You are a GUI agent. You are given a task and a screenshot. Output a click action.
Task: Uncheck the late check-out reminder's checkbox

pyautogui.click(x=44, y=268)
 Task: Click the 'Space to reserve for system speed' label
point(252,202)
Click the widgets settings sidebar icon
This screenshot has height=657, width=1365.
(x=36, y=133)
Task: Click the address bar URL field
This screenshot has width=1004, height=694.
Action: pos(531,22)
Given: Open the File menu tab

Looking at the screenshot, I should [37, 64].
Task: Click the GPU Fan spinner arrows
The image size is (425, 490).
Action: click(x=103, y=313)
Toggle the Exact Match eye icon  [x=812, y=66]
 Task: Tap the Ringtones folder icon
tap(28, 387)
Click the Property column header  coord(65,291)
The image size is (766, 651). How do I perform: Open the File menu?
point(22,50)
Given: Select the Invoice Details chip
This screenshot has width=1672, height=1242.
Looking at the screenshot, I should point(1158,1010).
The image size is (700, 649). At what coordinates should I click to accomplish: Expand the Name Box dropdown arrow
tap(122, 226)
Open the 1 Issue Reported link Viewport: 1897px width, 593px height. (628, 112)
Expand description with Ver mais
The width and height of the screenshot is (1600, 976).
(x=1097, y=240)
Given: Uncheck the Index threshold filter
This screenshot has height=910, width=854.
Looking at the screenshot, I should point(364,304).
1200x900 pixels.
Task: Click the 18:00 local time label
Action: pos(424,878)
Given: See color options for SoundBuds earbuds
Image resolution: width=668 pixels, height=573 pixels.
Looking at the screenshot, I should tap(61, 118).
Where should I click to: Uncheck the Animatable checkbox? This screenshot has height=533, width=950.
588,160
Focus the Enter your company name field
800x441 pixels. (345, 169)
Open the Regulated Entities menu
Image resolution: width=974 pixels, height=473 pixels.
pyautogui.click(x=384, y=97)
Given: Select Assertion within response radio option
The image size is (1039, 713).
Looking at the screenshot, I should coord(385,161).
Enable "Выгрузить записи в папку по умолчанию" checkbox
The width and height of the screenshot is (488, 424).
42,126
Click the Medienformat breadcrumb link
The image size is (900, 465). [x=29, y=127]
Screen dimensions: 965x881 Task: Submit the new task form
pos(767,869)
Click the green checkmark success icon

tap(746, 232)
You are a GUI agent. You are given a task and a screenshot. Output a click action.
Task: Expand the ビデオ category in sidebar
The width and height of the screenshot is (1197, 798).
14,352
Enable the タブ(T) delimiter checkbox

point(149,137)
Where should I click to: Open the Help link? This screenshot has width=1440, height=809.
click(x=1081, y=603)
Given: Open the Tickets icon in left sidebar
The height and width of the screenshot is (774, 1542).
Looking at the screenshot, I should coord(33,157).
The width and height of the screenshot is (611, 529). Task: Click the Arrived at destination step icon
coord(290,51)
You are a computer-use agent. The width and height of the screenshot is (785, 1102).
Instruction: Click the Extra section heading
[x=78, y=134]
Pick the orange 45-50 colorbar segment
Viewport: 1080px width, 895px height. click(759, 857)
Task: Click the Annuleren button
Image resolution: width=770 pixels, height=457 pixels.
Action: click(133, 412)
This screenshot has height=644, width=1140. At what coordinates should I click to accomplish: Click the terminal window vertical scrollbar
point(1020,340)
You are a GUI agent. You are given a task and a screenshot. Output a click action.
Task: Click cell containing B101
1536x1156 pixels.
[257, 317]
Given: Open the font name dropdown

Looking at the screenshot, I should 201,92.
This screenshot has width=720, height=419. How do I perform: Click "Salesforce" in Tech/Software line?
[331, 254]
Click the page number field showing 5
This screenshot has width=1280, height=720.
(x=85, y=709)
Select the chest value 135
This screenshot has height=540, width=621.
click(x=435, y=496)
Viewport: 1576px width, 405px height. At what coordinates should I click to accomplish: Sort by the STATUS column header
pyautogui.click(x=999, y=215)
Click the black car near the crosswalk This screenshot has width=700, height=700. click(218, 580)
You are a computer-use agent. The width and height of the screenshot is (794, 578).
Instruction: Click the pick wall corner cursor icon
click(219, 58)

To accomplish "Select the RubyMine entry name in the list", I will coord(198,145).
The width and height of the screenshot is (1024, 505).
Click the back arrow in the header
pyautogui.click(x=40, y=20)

Your objective: Give the data again, exactly as written.

Answer:
You are a GUI agent. You are given a task and a screenshot. Output a click action.
Task: Uncheck the late check-out reminder's checkbox

pyautogui.click(x=44, y=268)
 Task: Click the 'Space to reserve for system speed' label
point(252,202)
Click the widgets settings sidebar icon
This screenshot has height=657, width=1365.
(x=36, y=133)
Task: Click the address bar URL field
This screenshot has width=1004, height=694.
Action: pos(531,22)
Given: Open the File menu tab

Looking at the screenshot, I should [37, 64].
Task: Click the GPU Fan spinner arrows
The image size is (425, 490).
Action: click(x=103, y=313)
Toggle the Exact Match eye icon  [x=812, y=66]
 Task: Tap the Ringtones folder icon
tap(28, 387)
Click the Property column header  coord(65,291)
The image size is (766, 651). How do I perform: Open the File menu?
point(22,50)
Given: Select the Invoice Details chip
This screenshot has width=1672, height=1242.
Looking at the screenshot, I should point(1158,1010).
The image size is (700, 649). At what coordinates should I click to accomplish: Expand the Name Box dropdown arrow
tap(122, 226)
Open the 1 Issue Reported link Viewport: 1897px width, 593px height. (628, 112)
Expand description with Ver mais
The width and height of the screenshot is (1600, 976).
(x=1097, y=240)
Given: Uncheck the Index threshold filter
This screenshot has height=910, width=854.
Looking at the screenshot, I should point(364,304).
1200x900 pixels.
Task: Click the 18:00 local time label
Action: pos(424,878)
Given: See color options for SoundBuds earbuds
Image resolution: width=668 pixels, height=573 pixels.
Looking at the screenshot, I should tap(61, 118).
Where should I click to: Uncheck the Animatable checkbox? This screenshot has height=533, width=950.
588,160
Focus the Enter your company name field
800x441 pixels. (345, 169)
Open the Regulated Entities menu
Image resolution: width=974 pixels, height=473 pixels.
pyautogui.click(x=384, y=97)
Given: Select Assertion within response radio option
The image size is (1039, 713).
Looking at the screenshot, I should coord(385,161).
Enable "Выгрузить записи в папку по умолчанию" checkbox
The width and height of the screenshot is (488, 424).
42,126
Click the Medienformat breadcrumb link
The image size is (900, 465). [x=29, y=127]
Screen dimensions: 965x881 Task: Submit the new task form
pos(767,869)
Click the green checkmark success icon

tap(746, 232)
You are a GUI agent. You are given a task and a screenshot. Output a click action.
Task: Expand the ビデオ category in sidebar
The width and height of the screenshot is (1197, 798).
14,352
Enable the タブ(T) delimiter checkbox

point(149,137)
Where should I click to: Open the Help link? This screenshot has width=1440, height=809.
click(x=1081, y=603)
Given: Open the Tickets icon in left sidebar
The height and width of the screenshot is (774, 1542).
Looking at the screenshot, I should coord(33,157).
The width and height of the screenshot is (611, 529). Task: Click the Arrived at destination step icon
coord(290,51)
You are a computer-use agent. The width and height of the screenshot is (785, 1102).
Instruction: Click the Extra section heading
[x=78, y=134]
Pick the orange 45-50 colorbar segment
Viewport: 1080px width, 895px height. click(759, 857)
Task: Click the Annuleren button
Image resolution: width=770 pixels, height=457 pixels.
Action: click(133, 412)
This screenshot has height=644, width=1140. At what coordinates should I click to accomplish: Click the terminal window vertical scrollbar
point(1020,340)
You are a GUI agent. You are given a task and a screenshot. Output a click action.
Task: Click cell containing B101
1536x1156 pixels.
[257, 317]
Given: Open the font name dropdown

Looking at the screenshot, I should 201,92.
This screenshot has width=720, height=419. How do I perform: Click "Salesforce" in Tech/Software line?
[331, 254]
Click the page number field showing 5
This screenshot has width=1280, height=720.
(x=85, y=709)
Select the chest value 135
This screenshot has height=540, width=621.
click(x=435, y=496)
Viewport: 1576px width, 405px height. At what coordinates should I click to accomplish: Sort by the STATUS column header
pyautogui.click(x=999, y=215)
Click the black car near the crosswalk This screenshot has width=700, height=700. click(218, 580)
You are a computer-use agent. The width and height of the screenshot is (794, 578).
Instruction: Click the pick wall corner cursor icon
click(219, 58)

To accomplish "Select the RubyMine entry name in the list", I will coord(198,145).
The width and height of the screenshot is (1024, 505).
Click the back arrow in the header
pyautogui.click(x=40, y=20)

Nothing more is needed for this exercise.